2. Automation bersifat tidak fleksibel, sehingga tindakan yang diambil tidak dapat diubah tanpa menderita kerugian yang besar dan adanya kesalahan-kesalahan yang kecil akan menimbulkan kerugian yang sangat besar. Oleh karena itu setiap usaha yang diambil oleh manajemen untuk membuat suatu pabrik yang otomatis sebaiknya harus didahului dengan mengadakan penyelidikan (research), perencanaan dan analisis yang teliti, hati-hati dan cermat agar tidak terdapat kegagalan.
3. Automation membutuhkan tenaga-tenaga yang mempunyai technical skill maupun managerial skill , karena tanpa adanya kemampuan untuk menjalankannya dapat mengakibatkan kerugian yang besar.

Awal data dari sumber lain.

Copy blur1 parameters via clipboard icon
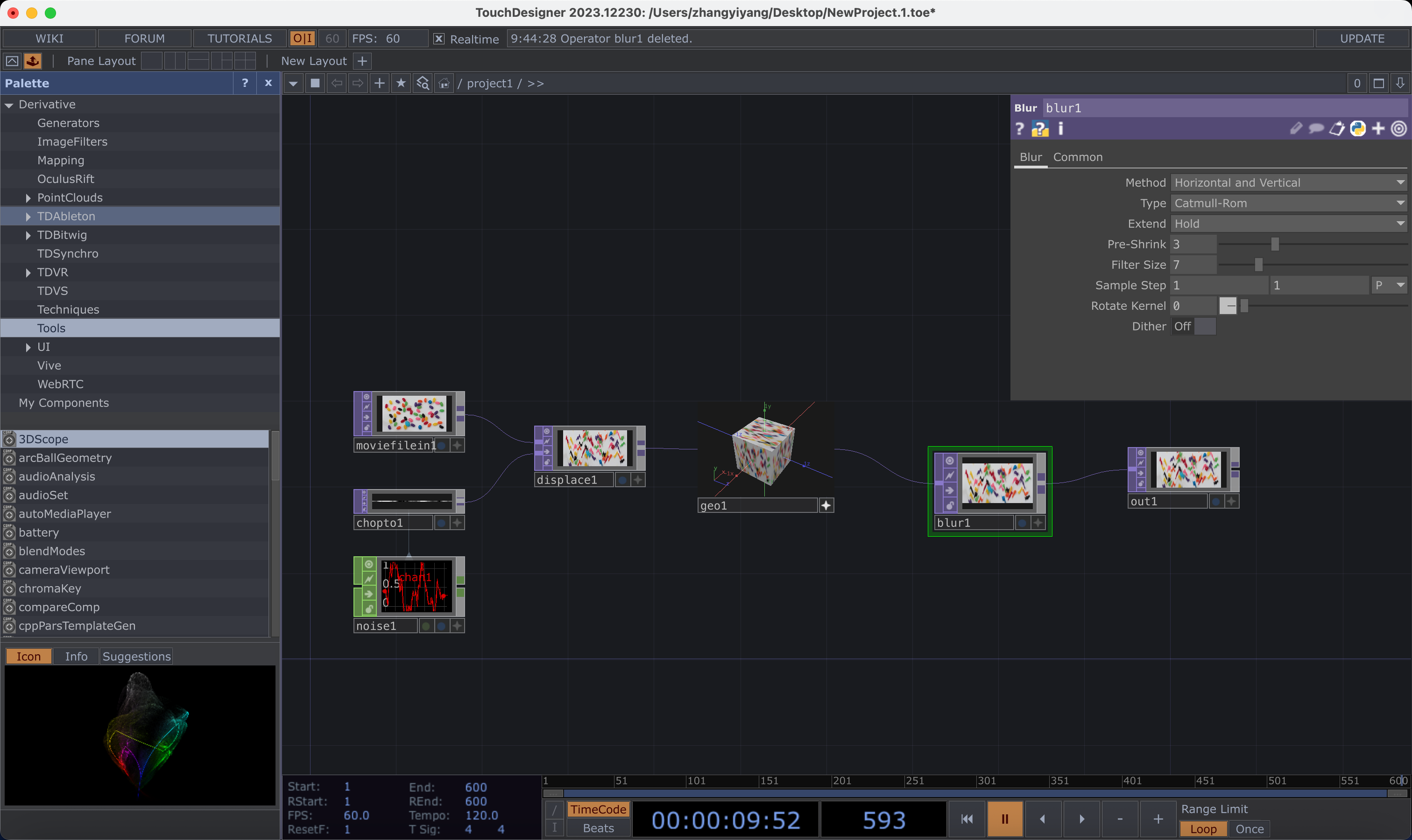 point(1337,128)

Dari uraian di atas dapatlah kita ketahui bahwa penggunaan automation memerlukan ketelitian, ketepatan dan kecermatan dalam penyelidikan, perencanaan dan analisis, serta tingkat kemampuan manajemen yang jauh lebih tinggi di samping tingkat kemampuan teknis, karena keadaan peralatan dan persoalan-persoalan yang dihadapi lebih rumit serta resiko yang dapat ditimbulkannya lebih besar. Oleh karena hal-hal tersebut, maka dalam penggunaan automation ini perlu diperhatikan oleh perusahaan :
1. Manajer harus dapat yakin bahwa perusahaan pabriknya akan dapat menghasilkan produk dalam jumlah yang besar.
2. Aliran bahan (flow of material) dapat dijamin lancar, dengan dapat tersedianya bahan-bahan yang sesuai dengan apa yang dibutuhkan baik dalam jumlah maupun kualitasnya.
3. Adanya persediaan bahan-bahan dalam proses yang jauh lebih rendah dari continuous manifacturing.
4. Dapat dilakukannya kegiatan preventive maintenence, karena mesin-mesin yang otomatis dan mekanisasinya tinggi memerlukan perawatan (maintenance) yang preventif. Apabila perusahaan tidak dapat melakukan preventive maintenence , maka jika terjadi kerusakan pada mesin-mesin tersebut akan mengakibatkan kerugian yang besar sekali, yang disebabkan :
a. Besarnya kapasitas produksi dari mesin-mesin ini yang hilang
b. Besarnya biaya tenaga kerja yang harus ditanggung akibat banyaknya tenaga kerja yang menganggur, sehingga besarnya kapasitas tenaga kerja yang hilang.
c. Biaya perbaikan yang sangat mahal apabila mesin-mesin seperti ini mengalami kerusakan yang terlalu berat.